I realized after I posted it, that my question wasn't very well worded. Unfortunately I was too busy putting out fires to go back and edit it.
Now that I've thought about the problem a little more, I think I have an idea of how I can parse the data. Really, all I need to determine is the Period between each pulse and then convert that to a Frequency. Then just plot the frequencies.
Still having some trouble with this one.
Essentially what I want to do with this waveform data is extract the periods between the "pulses" and convert those into frequencies.
Currently I'm working with the Pulse Measurements.vi But it only returns one measurement per iteration. Trying to put the VI into a For Loop has proven problematic for me.
I've tried extracting the Y component of the waveform and using the size of that array to drive the For Loop. I was then using the index of the For Loop to select which pulse to return the period for. But this isn't correct. It will only run so far, and then return an error stating that the waveform did not cross the mid reference level enough times to perform the measurement.
I think part of the problem is that with that method I'm looking for way more "pulses" then there actually is in the signal.
I've tried using a number of different tools to define exactly what constitutes a "pulse" and to count how many of them there actually are. But so far I haven't found anything that seems to work. It's starting to feel very much like a "You can't get there from here" situation. But I know there's probably a relatively easy way to get what need from this waveform.
I'm including a couple of screenshots of the signal.
When I work with the small segment of the waveform, I can enter pulse numbers from 1 to 5 and the Pulse Measurements.vi returns expected values for each of pulses. If I try to find pulse #6 (which isn't there), I get the error above. So I'm speculating that if there's a way for me to determine how many "Pulses" are in the waveform, I could wire that value -1 to the N Terminal of my For Loop. I just can't seem to find the right tool to tell me how many pulses are in my signal.
I hate admitting I'm this stupid. But I just can't figure this out at all.
Maybe it's time to look for a job flipping burgers.
Alright. Looks like I got it.
That was a lot trickier than I thought it would be. Thanks for assistance.
Your reply definately sent me in the right direction.

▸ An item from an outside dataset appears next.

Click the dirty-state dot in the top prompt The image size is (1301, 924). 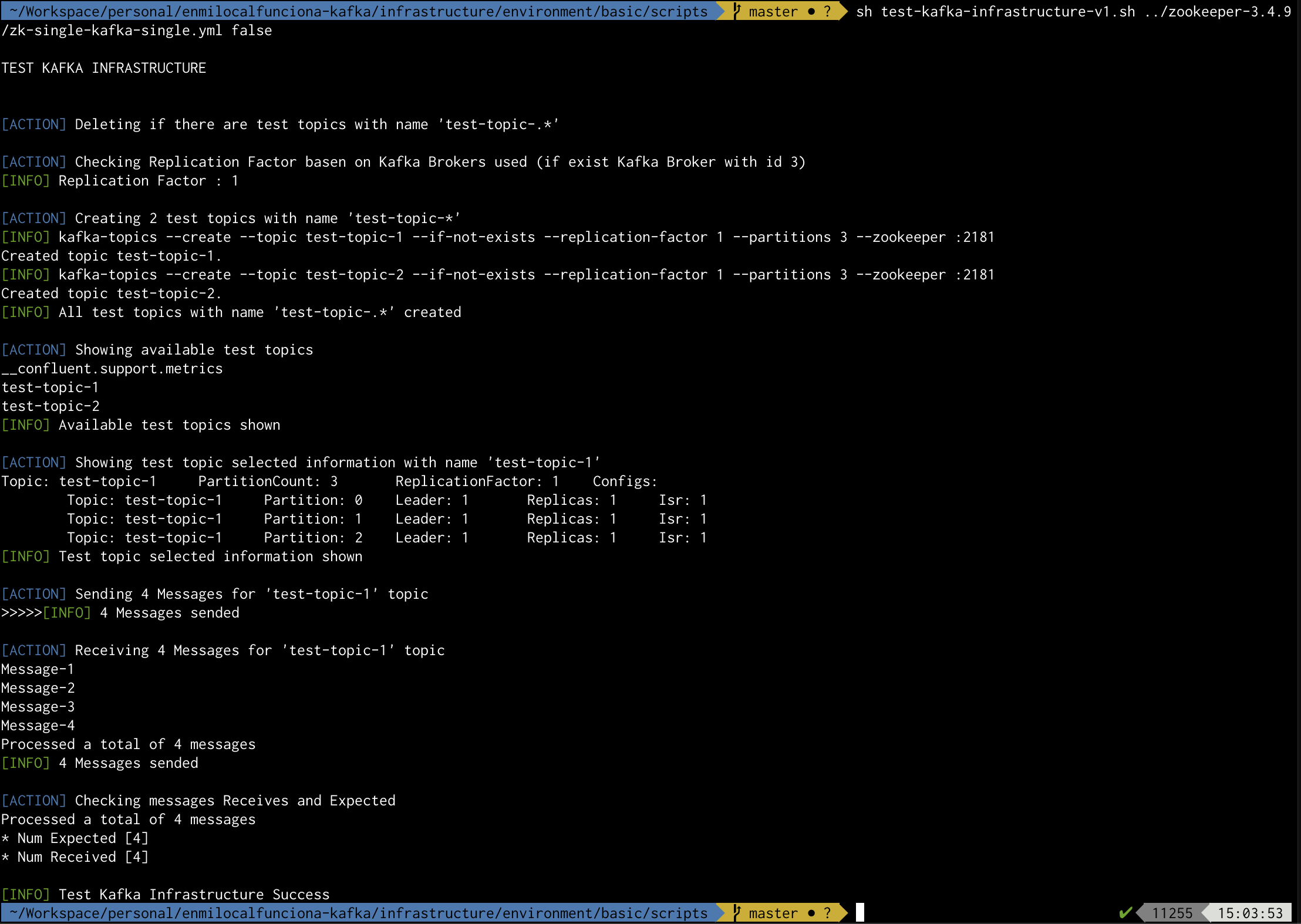[811, 11]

Thanks again.
I got a little frustrated with myself because I was struggling with a few pretty basic concepts after that. But with a little help, I eventually got it.
And of course now it all seems much simpler than it did when I started.
I was able to put the result array against my flow factors and conversion formula. The results matched those that had been recorded by the counter function on the test stand.
This is a good thing. Now I can "weekend" properly. 
Patrick,
Hope you had a good weekend.
The In Range and Coerce function and most math functions are polymorphic and accept array inputs. Without trying both I cannot say which might be faster or more memory efficient, but here is an alternative way to do the tests. I did not fill in the case structures in the first for loop. The output array might have a problem with the first or last element and the shift register should probably be initialized.
Lynn